To understand how to find intersection points of trigonometric functions, it's essential to start with graphing. Graphing provides a visual insight into the behavior of the functions over a specified interval. In this case, we are dealing with the functions \( f(x) = 3\cos x + 1 \) and \( g(x) = \cos x - 1 \). When graphing these functions over the interval \([-2\pi, 2\pi]\), we look at how the graphs oscillate based on the cosine function, which is periodic with a period of \(2\pi\).

• The function \( f(x) = 3\cos x + 1 \) is a scaled version of the standard cosine graph, meaning its amplitude is three times the usual one, and it is shifted upward by 1 unit.
• The function \( g(x) = \cos x - 1 \) has the standard amplitude for a cosine but shifted downward by 1 unit.

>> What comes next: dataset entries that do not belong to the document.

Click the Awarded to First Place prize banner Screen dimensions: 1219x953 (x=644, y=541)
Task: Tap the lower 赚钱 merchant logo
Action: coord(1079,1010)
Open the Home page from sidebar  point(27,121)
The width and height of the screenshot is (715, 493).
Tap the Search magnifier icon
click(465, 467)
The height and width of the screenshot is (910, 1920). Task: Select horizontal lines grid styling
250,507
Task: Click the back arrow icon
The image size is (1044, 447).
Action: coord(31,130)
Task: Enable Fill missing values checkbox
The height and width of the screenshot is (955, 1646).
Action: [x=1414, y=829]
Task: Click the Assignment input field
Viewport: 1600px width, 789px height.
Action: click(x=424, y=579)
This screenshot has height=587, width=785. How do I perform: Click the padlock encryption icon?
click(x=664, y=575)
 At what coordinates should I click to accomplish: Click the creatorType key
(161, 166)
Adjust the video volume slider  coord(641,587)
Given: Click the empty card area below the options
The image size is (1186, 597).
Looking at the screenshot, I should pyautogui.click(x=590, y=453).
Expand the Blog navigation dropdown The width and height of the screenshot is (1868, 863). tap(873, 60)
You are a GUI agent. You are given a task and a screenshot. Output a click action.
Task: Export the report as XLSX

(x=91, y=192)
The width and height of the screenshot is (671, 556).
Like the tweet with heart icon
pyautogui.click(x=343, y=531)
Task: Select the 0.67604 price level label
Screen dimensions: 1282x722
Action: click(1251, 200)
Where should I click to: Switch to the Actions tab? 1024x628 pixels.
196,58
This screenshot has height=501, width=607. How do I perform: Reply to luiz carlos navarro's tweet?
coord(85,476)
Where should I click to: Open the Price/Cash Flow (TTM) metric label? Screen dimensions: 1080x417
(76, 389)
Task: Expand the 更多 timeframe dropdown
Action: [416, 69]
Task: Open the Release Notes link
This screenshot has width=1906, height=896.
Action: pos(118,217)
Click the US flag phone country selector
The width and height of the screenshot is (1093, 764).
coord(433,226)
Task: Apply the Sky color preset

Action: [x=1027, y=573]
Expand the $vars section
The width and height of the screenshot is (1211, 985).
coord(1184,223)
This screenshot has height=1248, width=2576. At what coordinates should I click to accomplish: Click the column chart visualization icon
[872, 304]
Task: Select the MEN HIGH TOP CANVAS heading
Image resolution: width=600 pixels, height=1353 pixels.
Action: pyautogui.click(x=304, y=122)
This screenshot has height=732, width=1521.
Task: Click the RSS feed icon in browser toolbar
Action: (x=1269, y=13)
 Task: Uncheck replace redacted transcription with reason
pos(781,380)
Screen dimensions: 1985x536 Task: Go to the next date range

By plotting these functions, you can observe where their graphs intersect. These intersection points are crucial as they represent solutions to the equation \( f(x) = g(x) \) graphically. To ensure accuracy, zoom in if necessary and identify these points by their x-values.

After graphing, solving trigonometric equations algebraically is the next step to precisely determine intersection points. Given the equations \( f(x) = 3\cos x + 1 \) and \( g(x) = \cos x - 1 \), we aim to find the x-values where the functions are equal. This leads to setting up the equation:\[ 3\cos x + 1 = \cos x - 1 \]By rearranging the terms, this simplifies to:\[ 2\cos x = -2 \]Through simplification, you identify values for which \( \cos x = -1 \). Solving trigonometric equations often involves combining algebraic manipulation with the unit circle understanding of trigonometric values.

Finding exact solutions to the equation \( \cos x = -1 \) within the interval \([-2\pi, 2\pi]\) involves recognizing key points on the unit circle where cosine, which is the x-coordinate, equals -1.

• On the unit circle, \( \cos x = -1 \) occurs at \( x = \pi \) and \( x = -\pi \). These points are directly across from the zero degrees or zero radians on the unit circle.
• Given the periodic nature of trigonometric functions, \( \cos x \) repeats its values every \(2\pi\). Within the specified interval, no repeated x-values exist beyond these two solutions.

Thus, the intersection points that solve the equation exactly are at \( x = \pi \) and \( x = -\pi \). Understanding these solutions helps you relate graphing results to algebraic calculations, ensuring a comprehensive grasp of trigonometric intersections.